Durant six heures, interrompues par deux entractes, nous allons assister à une exploration d’un champ des possibles durant une semaine de la vie d’un homme, nous allons être confrontés à trois hypothétiques destins d’un certain Talyani Waqar Malik, trois destinées parallèles d’un même enfant de dix ans obligé de fuir son pays.

Au fond, nous allons visualiser sur la scène trois existences, trois vies, qu’aurait pu mener cet homme, dont on devine bien la véritable identité.
Chaque spectateur est alors forcément renvoyé à sa propre histoire, sa propre destinée.
Que se passerait-il si au départ les variables humaines avaient été ne serait-ce qu’un tant soit peu différentes ?

Certes, le propos n’est pas nouveau, mais ce qu’en fait l’auteur de cette Racine carrée du verbe être, et comment il s’en empare va nous bouleverser.
Parce que ce propos-là est universel, et parce qu’il est directement relié à une dimension métaphysique qui depuis la nuit des temps, questionne chaque être humain.

Sur la scène, nous serons donc confrontés à trois Talyani Waqar Malik, chacun évoluant dans son espace-temps, son continuum personnel.

 

La mise en scène va se révéler d’une formidable et jouissive virtuosité.
Si au début et pendant une bonne partie du spectacle, les différents lieux et temps sont clairement mentionnés par des indications écrites projetées sur scène, des costumes ou des accessoires, tout ceci disparaît pour devenir une succession de scènes entrelacées, imbriquées, sans que nous ne soyons jamais perdus.
C’est parfois bluffant, notamment lorsque un personnage s’adresse à deux Talyani différents.
Nous ne sommes alors jamais perdus. Tout ceci relève de la plus délicate, la plus subtile et la plus réussie des trames dramaturgiques.

Et puis tout débouchera sur la fameuse racine carrée, en l’occurrence celle de 2, ce rapport de la diagonale d’un carré sur son côté.
Un nombre irrationnel. Lui aussi.

La dimension mathématique débouchera alors sur des notions philosophiques et métaphysiques essentielles.
Dans une vertigineuse démonstration, alors que nous serons nous mêmes mis en situation de suivre un cours de physique, équations et schémas à l’appui, les thèmes de la rédemption, du pardon, de la réconciliation, notamment dans les rapports filiaux, seront mis en avant de façon merveilleuse et bouleversante.

De ces trois destinées émergera alors une universalité.
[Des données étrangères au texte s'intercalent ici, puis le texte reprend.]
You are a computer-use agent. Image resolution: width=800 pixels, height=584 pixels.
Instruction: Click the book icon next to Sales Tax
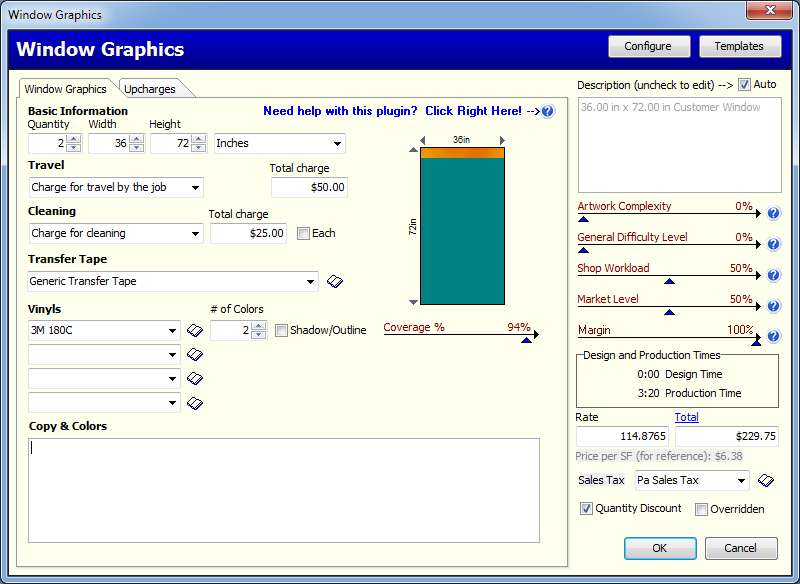click(765, 481)
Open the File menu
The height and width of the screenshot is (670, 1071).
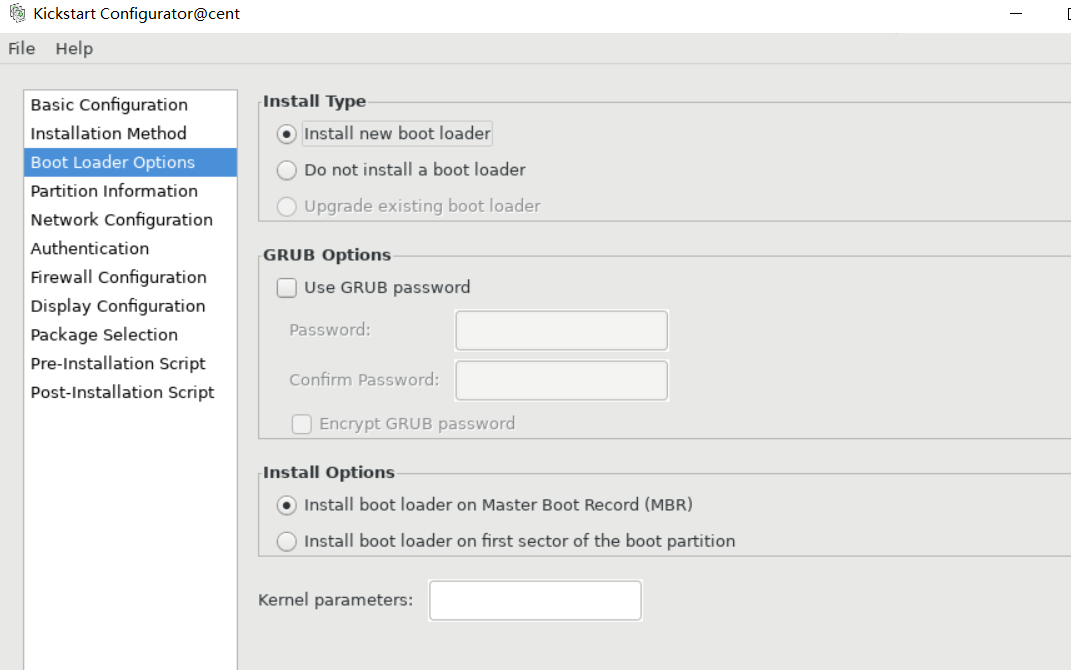(21, 48)
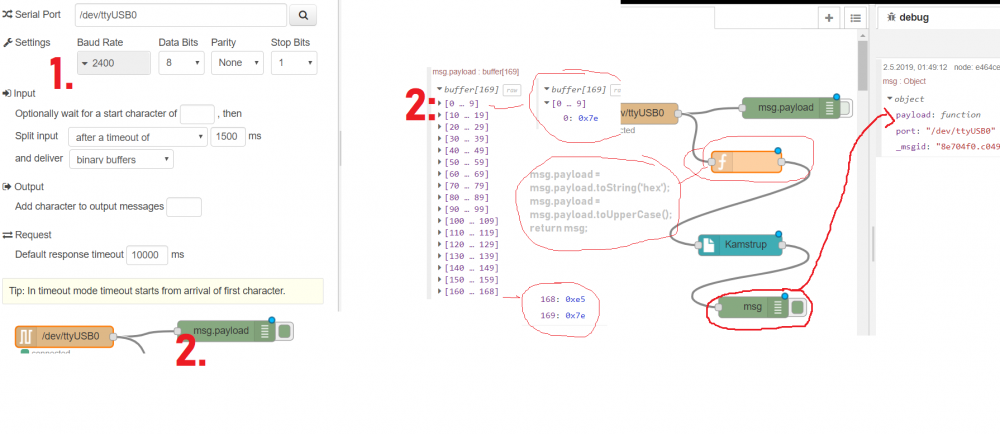Viewport: 1000px width, 434px height.
Task: Toggle the circled msg debug node output button
Action: tap(797, 307)
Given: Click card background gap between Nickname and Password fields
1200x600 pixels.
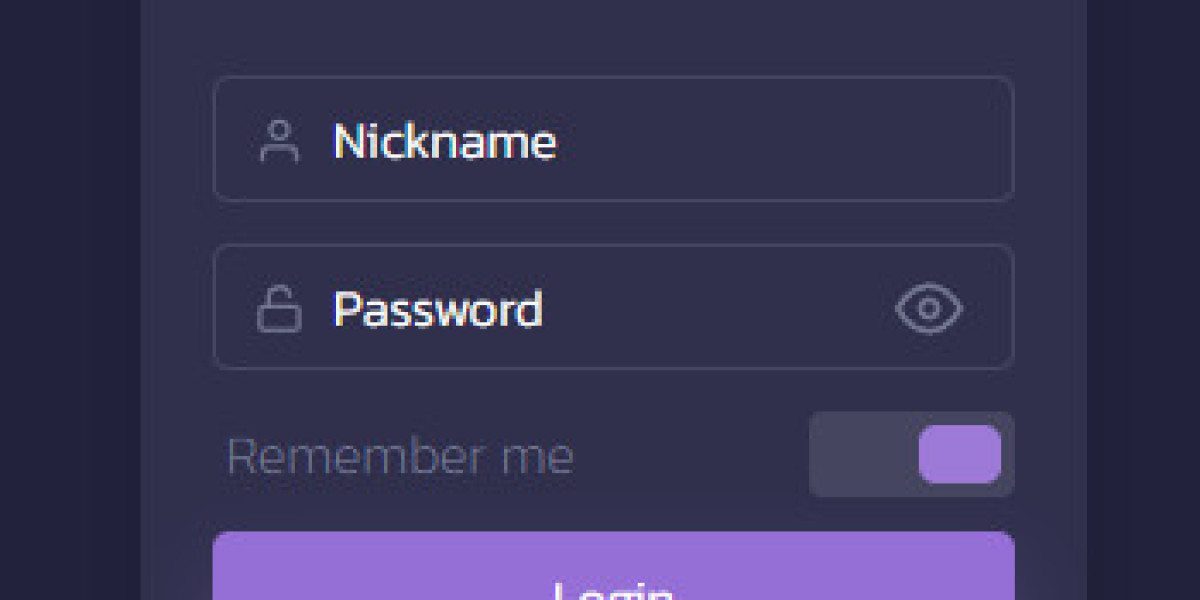Looking at the screenshot, I should click(x=614, y=223).
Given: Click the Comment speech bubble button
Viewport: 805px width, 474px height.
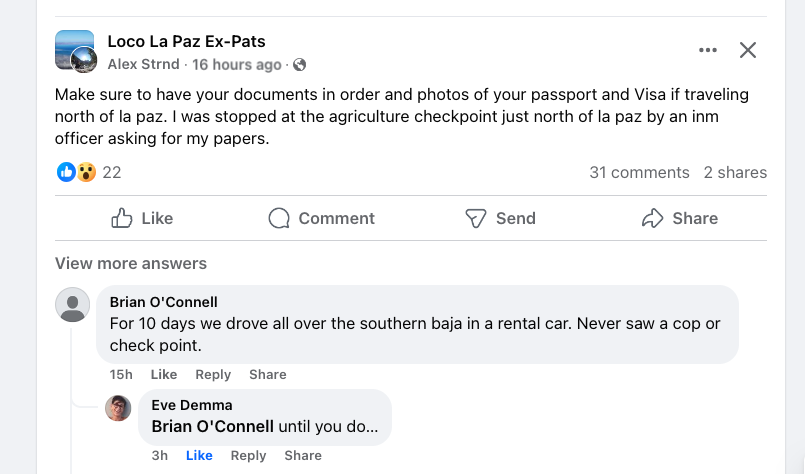Looking at the screenshot, I should click(321, 218).
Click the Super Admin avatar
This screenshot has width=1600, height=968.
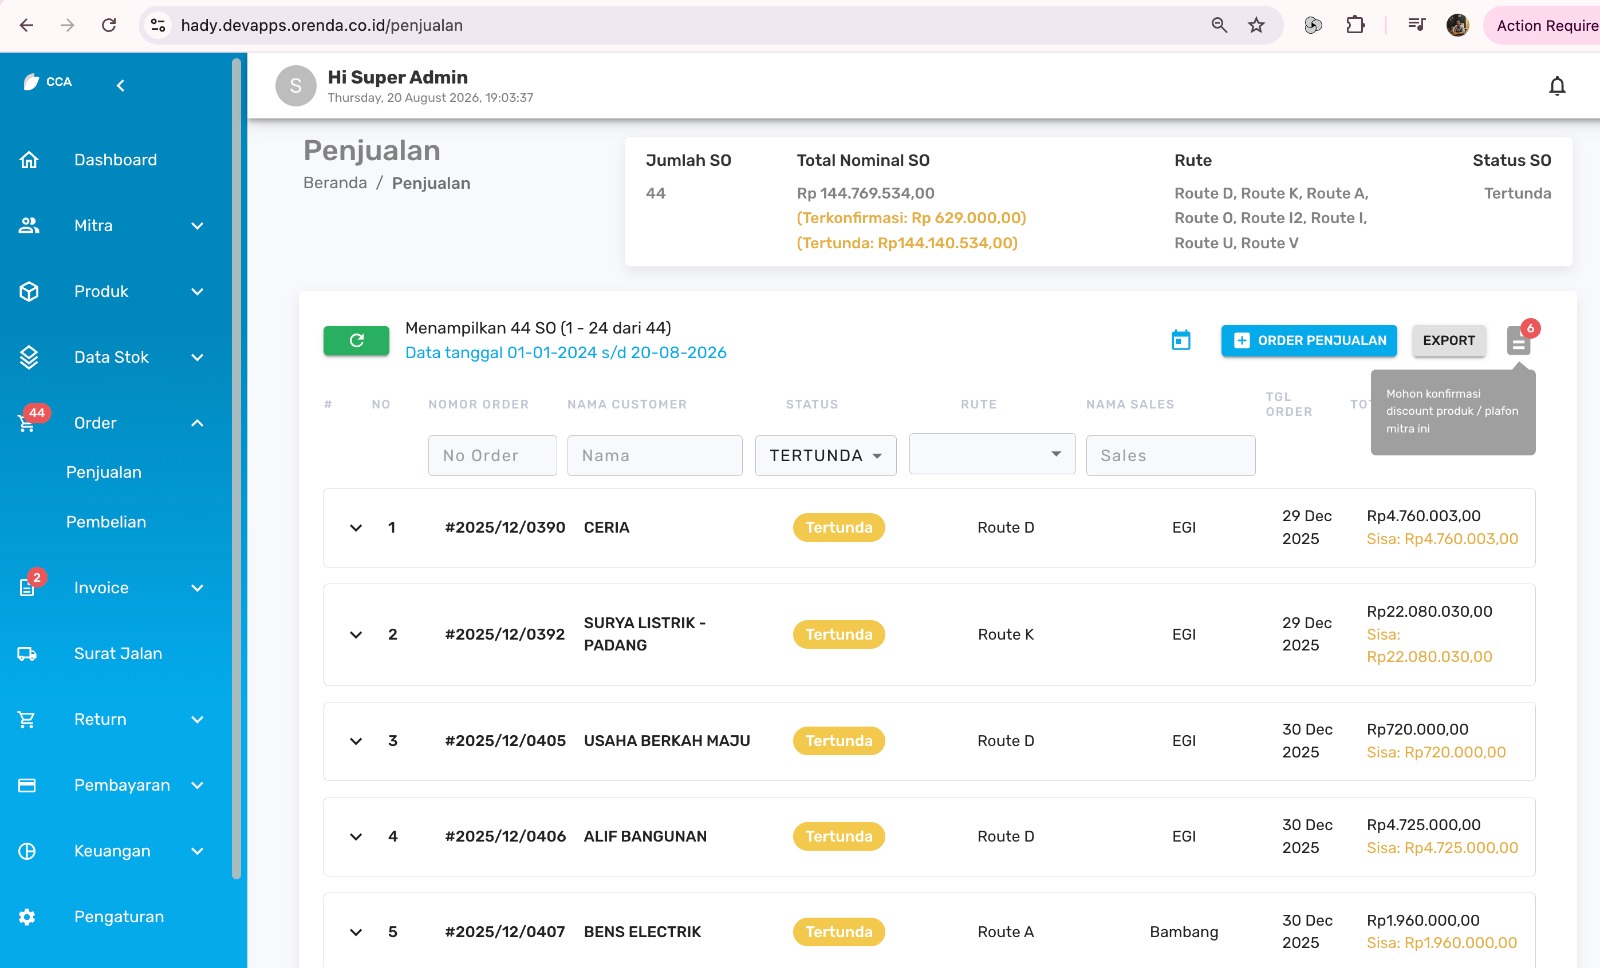coord(295,86)
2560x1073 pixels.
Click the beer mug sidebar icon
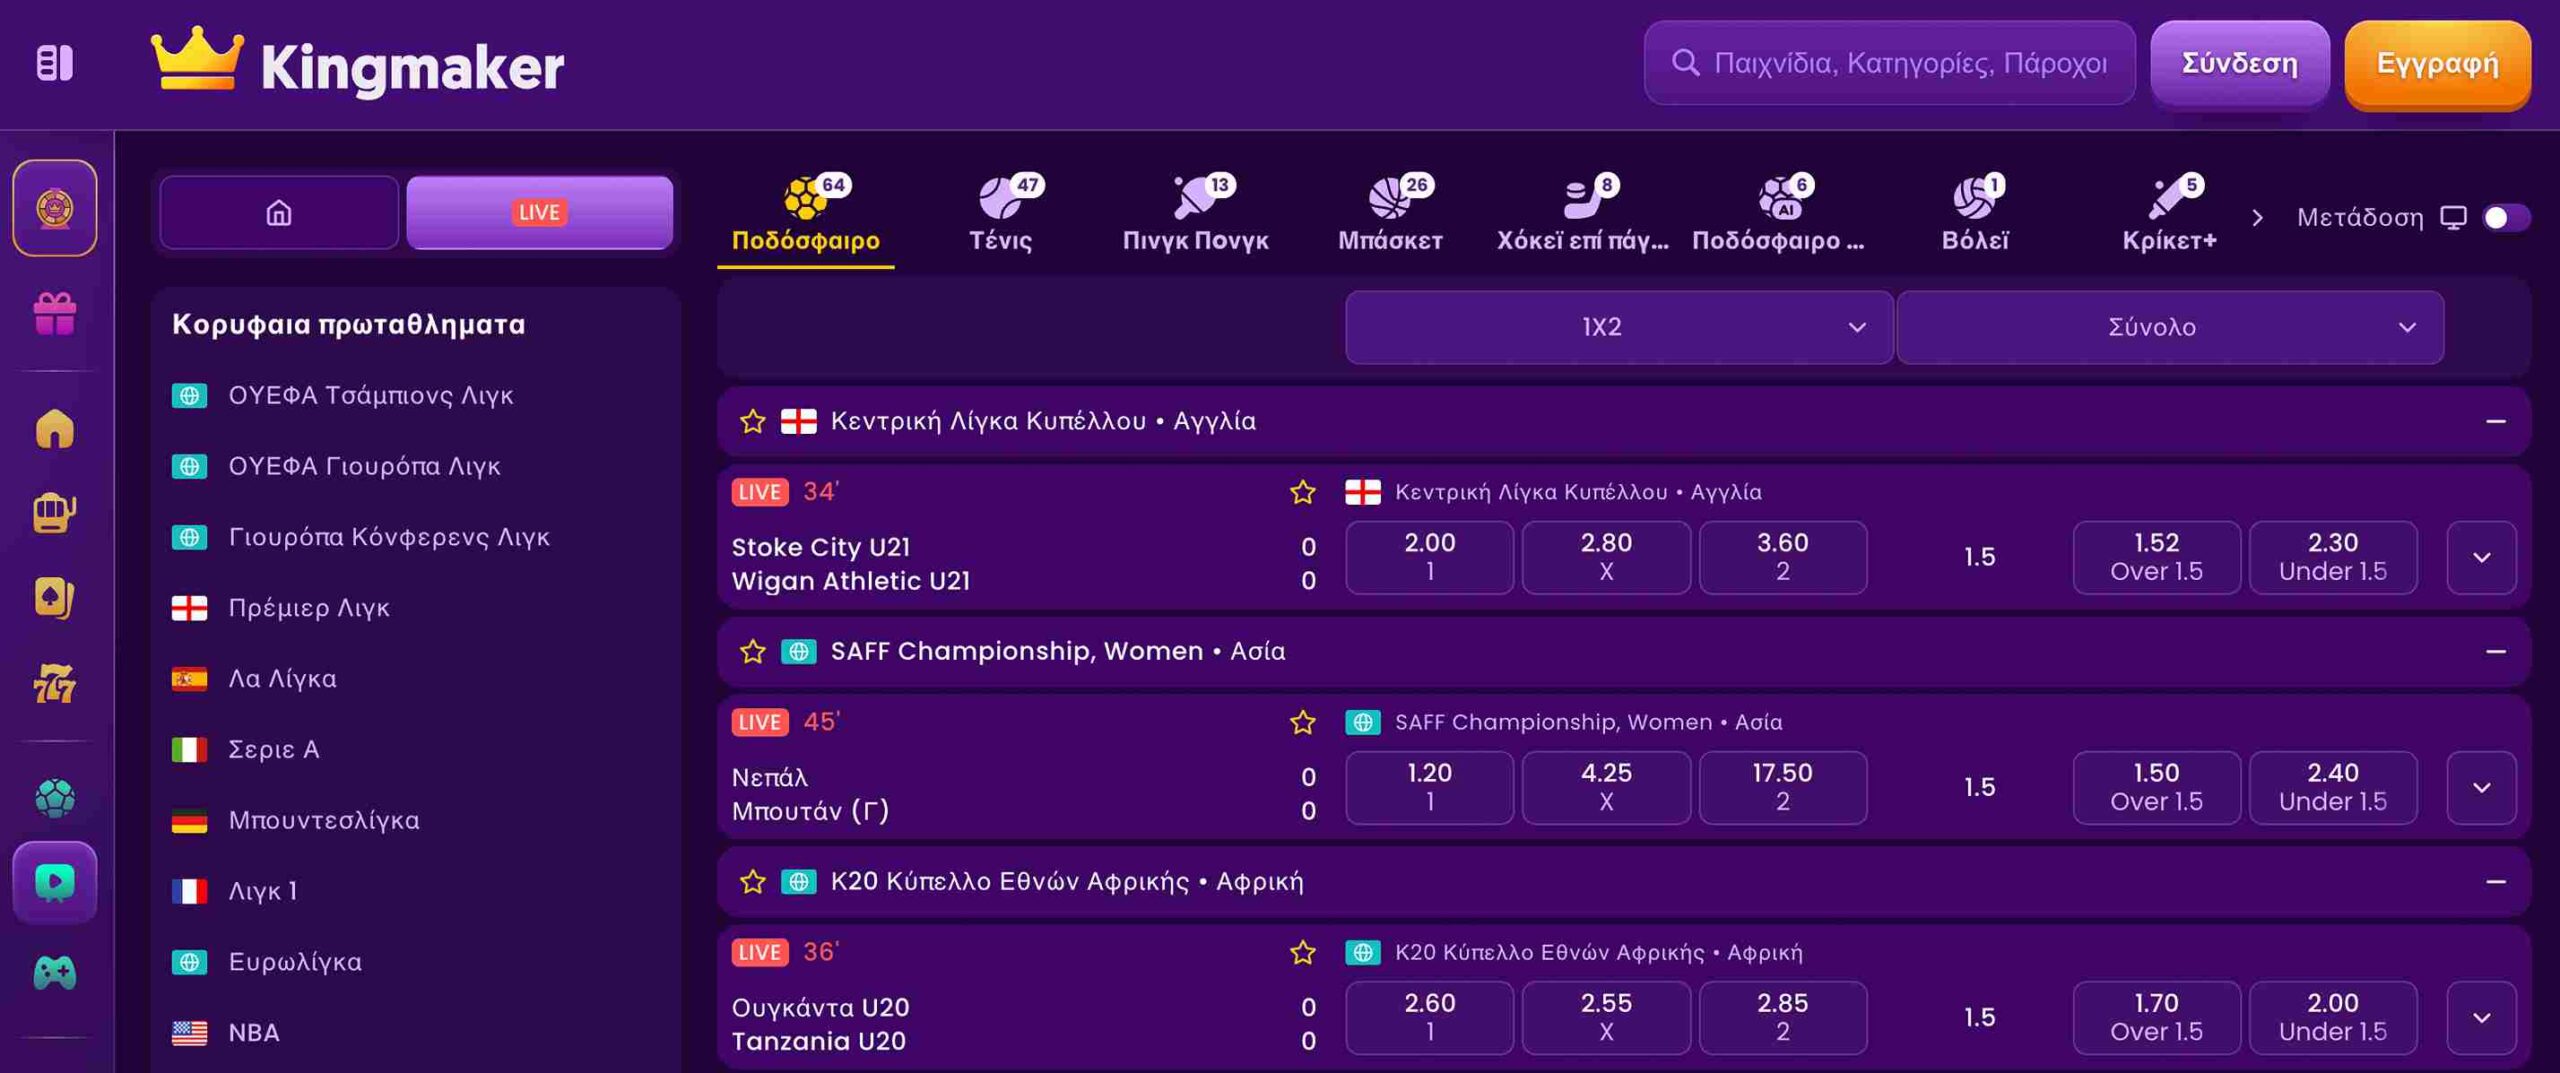[x=54, y=513]
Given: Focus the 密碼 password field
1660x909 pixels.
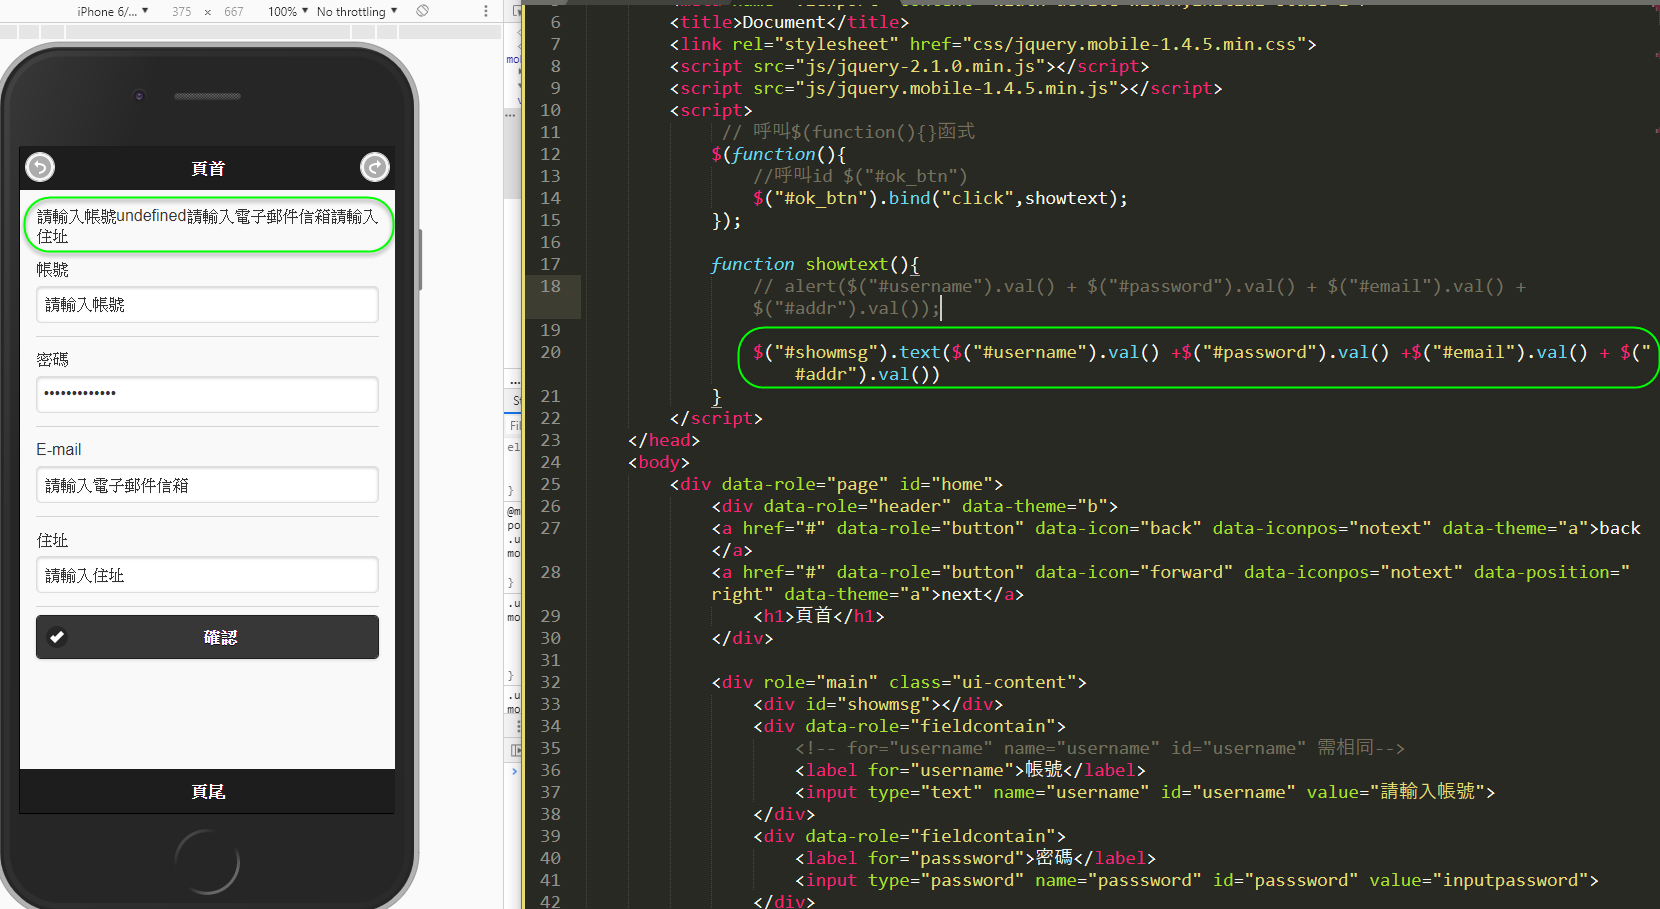Looking at the screenshot, I should pos(207,394).
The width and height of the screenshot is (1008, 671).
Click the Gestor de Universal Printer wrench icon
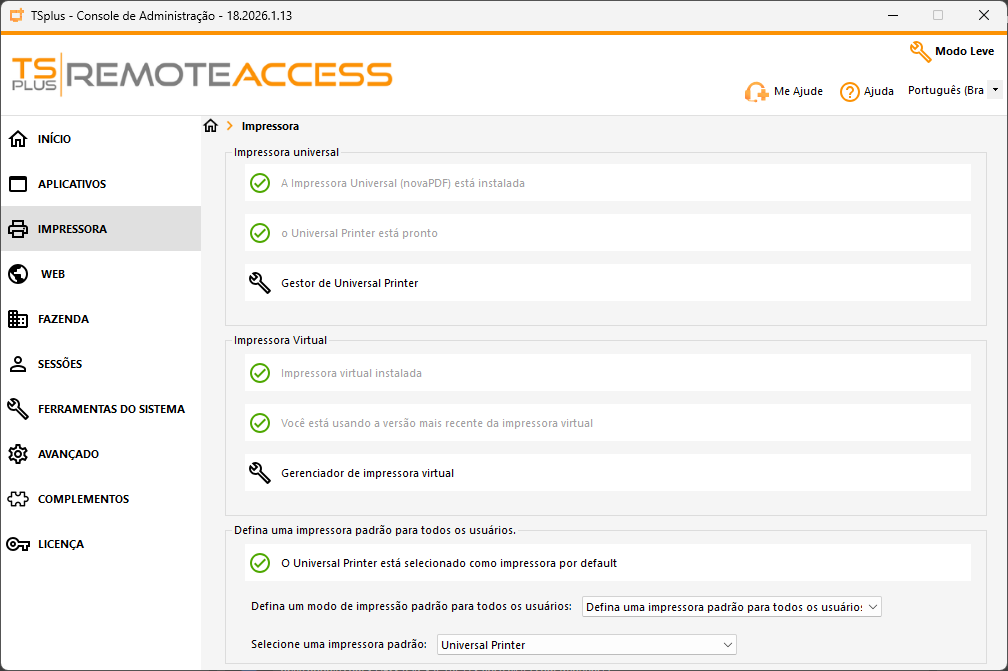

De l’infiniment petit à l’infiniment grand.

Une magnifique distribution interprète ce spectacle à nul autre pareil.
Comédiennes et comédiens, Mouawad en tête, nous racontent de façon passionnante ces histoires-là, interprétant chacun plusieurs rôles, plusieurs partitions imbriquées.

Avec de très grands moments, qu’ils relèvent de la plus sombre tragédie (nous n’en menons vraiment pas large dans des scènes de chambres d’hôtels), ou de la plus drôle des comédies (une scène de repas de famille est hilarante.)

Je n’en finirais pas de citer les hauts-faits de chacun sur le plateau, mais je tiens à mentionner Jérémie Galiana qui notamment nous fait retenir notre souffle dans un très long et bouleversant monologue.
Le silence dans la grande salle est alors assourdissant. De ces silences très rares qui en disent beaucoup sur la qualité et l’intensité de ce qui se passe sur scène.

Ce spectacle est également d’une magnifique beauté visuelle, avec notamment la scénographie très réussie,d’Emmanuel Clolus, comportant quelques éléments amovibles matérialisant différents espaces, différents lieux.

Des projections video délicates au lointain, les très belles lumières d’Eric Champoux, la musique originale de Pawel Mykietyn participent elles aussi à la totale réussite de ces six heures.

Vous l’aurez compris, il vous faut absolument et coûte que coûte aller découvrir cette nouvelle pierre dans l’édifice dramaturgique de Wajdi Mouawad.

C’est une merveilleuse leçon de théâtre et d’humanité, dont on ressort profondément marqué.